Set down, exactly and in full, the line holding "[RTN - Radio Télévision Neuchâtel] (77, 2507)" and all the lines after it until the listing ends, and nothing else.

━━━━━━━━━━━━━━━━━━━━━━━━━━━━━━

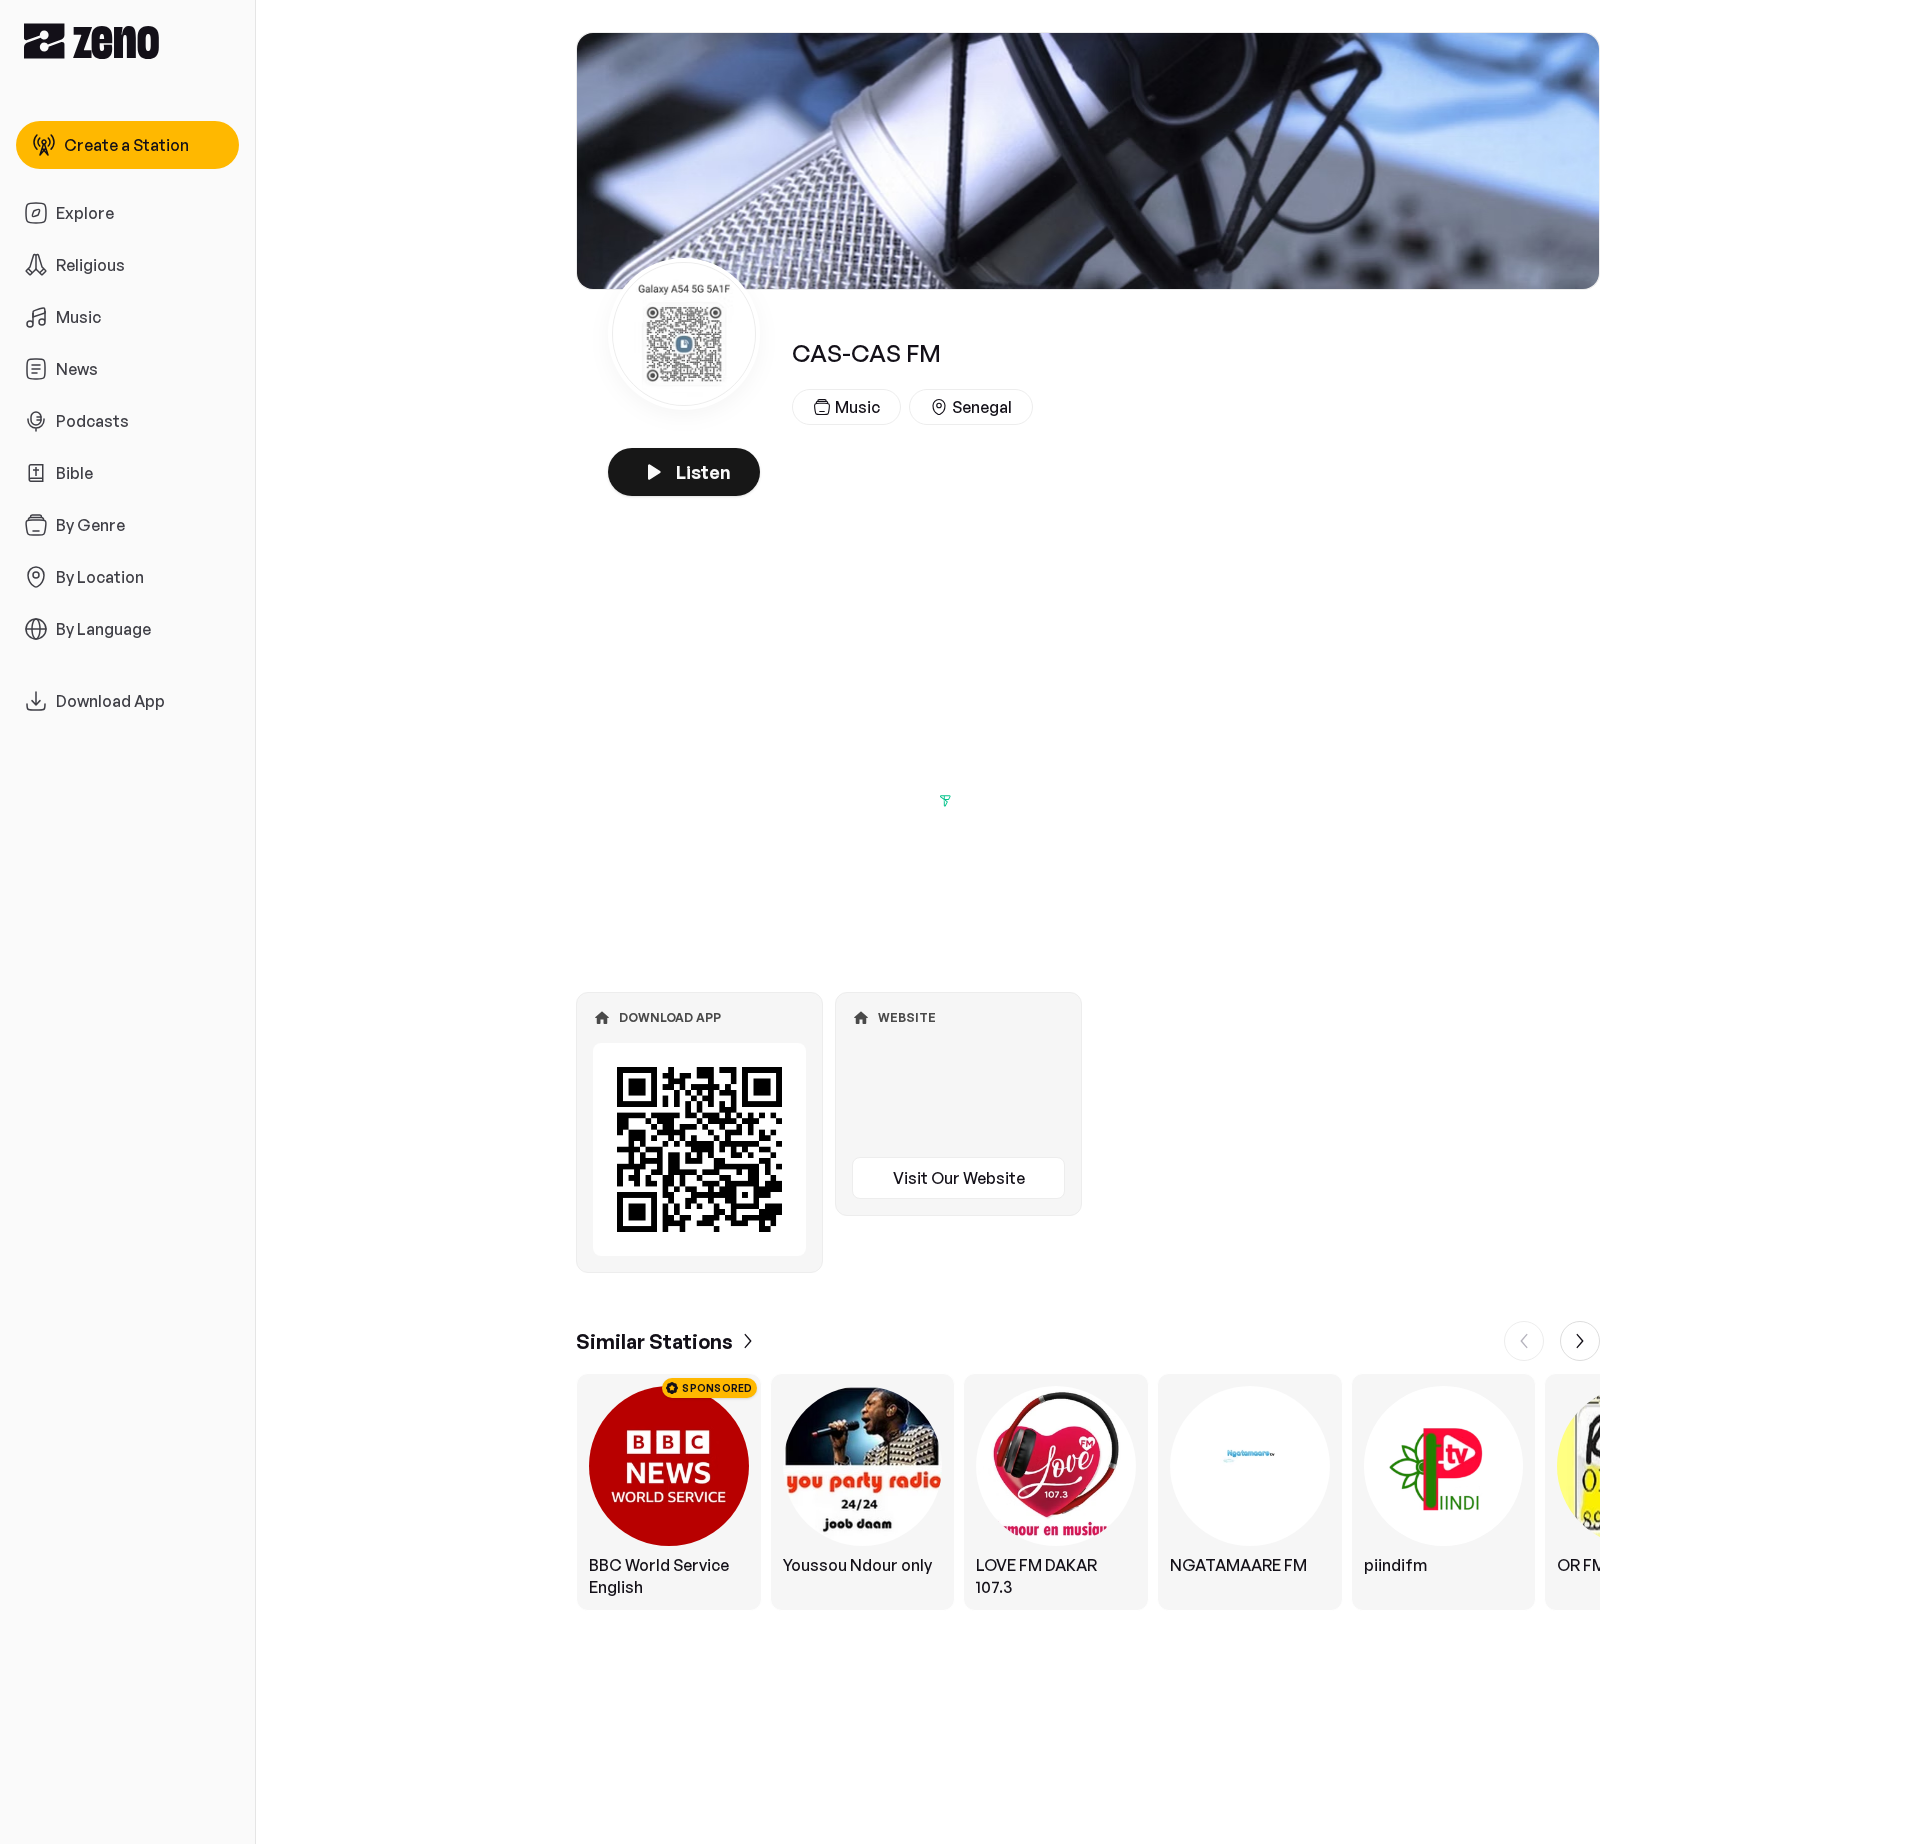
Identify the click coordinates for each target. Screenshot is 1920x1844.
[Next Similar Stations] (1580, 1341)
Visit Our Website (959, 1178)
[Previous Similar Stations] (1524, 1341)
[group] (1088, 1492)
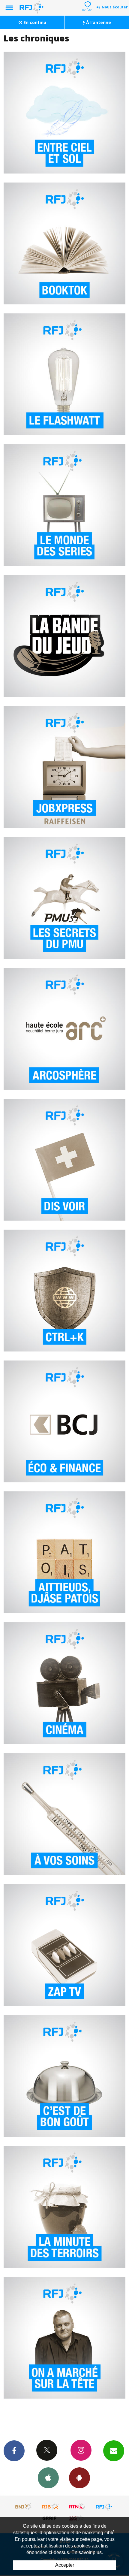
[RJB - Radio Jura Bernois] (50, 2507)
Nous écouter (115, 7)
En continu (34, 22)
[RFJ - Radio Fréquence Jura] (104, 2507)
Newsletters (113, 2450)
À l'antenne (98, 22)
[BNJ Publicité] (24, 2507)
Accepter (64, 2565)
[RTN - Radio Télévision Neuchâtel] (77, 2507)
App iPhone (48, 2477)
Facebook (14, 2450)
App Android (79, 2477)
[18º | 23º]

━━━━━━━━━━━━━━━━━━━━━━━━━━━━━━

== YOUR SOLUTION ==
[RTN - Radio Télévision Neuchâtel] (77, 2507)
App iPhone (48, 2477)
Facebook (14, 2450)
App Android (79, 2477)
[18º | 23º]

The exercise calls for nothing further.